● **How to complete this task**: Below are records; count the lines that contain "will" and state only that count.

● **Recorded data**:
* * * * * * * * *

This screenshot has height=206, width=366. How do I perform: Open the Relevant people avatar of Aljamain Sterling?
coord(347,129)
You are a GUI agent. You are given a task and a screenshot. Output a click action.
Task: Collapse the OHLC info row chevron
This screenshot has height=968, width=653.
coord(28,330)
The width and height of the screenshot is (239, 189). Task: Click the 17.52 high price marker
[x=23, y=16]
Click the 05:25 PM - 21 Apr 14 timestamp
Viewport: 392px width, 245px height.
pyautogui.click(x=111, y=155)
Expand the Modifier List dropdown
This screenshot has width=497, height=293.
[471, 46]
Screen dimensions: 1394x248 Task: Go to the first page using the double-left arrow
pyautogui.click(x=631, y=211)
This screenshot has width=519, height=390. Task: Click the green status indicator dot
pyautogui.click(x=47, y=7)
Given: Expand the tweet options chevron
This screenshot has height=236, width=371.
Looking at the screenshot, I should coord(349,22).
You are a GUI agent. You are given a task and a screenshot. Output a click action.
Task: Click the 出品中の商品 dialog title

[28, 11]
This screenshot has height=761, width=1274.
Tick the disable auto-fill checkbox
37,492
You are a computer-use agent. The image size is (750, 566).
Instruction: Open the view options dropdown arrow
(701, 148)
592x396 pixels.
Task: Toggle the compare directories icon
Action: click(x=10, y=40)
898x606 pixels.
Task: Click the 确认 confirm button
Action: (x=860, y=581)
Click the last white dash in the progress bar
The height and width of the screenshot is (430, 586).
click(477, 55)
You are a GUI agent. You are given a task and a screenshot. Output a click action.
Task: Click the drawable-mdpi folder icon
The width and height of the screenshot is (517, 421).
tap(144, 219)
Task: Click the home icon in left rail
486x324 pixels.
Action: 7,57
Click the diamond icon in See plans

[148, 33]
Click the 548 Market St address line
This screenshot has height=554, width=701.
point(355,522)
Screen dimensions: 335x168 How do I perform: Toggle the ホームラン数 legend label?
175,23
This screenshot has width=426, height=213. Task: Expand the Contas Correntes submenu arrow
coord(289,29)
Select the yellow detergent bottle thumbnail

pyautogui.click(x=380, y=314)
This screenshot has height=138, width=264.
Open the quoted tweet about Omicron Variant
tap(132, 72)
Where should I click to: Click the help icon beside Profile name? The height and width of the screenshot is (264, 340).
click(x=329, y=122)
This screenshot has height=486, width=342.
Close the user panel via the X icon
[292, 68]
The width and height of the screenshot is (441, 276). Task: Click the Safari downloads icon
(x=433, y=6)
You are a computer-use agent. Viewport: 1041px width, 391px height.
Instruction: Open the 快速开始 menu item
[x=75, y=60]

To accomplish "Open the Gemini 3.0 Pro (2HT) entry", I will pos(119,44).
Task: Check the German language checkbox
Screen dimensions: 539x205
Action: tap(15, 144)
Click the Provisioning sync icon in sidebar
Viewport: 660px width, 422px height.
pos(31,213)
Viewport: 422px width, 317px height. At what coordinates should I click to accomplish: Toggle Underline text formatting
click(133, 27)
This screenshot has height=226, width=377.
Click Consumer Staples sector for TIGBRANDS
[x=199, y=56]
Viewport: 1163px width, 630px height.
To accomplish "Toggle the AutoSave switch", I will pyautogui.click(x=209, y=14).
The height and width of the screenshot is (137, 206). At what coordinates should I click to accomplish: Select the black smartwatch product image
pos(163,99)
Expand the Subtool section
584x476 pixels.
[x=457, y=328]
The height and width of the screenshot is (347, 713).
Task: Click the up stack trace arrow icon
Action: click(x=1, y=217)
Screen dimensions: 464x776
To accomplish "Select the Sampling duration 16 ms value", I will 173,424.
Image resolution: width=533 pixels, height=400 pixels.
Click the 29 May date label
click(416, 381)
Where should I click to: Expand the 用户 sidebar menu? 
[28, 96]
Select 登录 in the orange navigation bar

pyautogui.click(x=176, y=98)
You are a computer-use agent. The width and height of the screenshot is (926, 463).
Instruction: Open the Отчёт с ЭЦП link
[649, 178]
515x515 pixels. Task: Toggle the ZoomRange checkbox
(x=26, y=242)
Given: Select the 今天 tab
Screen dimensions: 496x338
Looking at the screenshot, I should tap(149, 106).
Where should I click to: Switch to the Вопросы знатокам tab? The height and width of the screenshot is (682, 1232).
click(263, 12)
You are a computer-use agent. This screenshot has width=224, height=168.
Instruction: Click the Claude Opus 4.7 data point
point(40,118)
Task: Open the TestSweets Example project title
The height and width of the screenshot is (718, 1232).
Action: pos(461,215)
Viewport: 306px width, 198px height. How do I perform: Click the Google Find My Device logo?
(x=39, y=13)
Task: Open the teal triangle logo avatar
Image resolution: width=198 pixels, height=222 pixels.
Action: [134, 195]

* * * * * * * * *

● **Output**: 3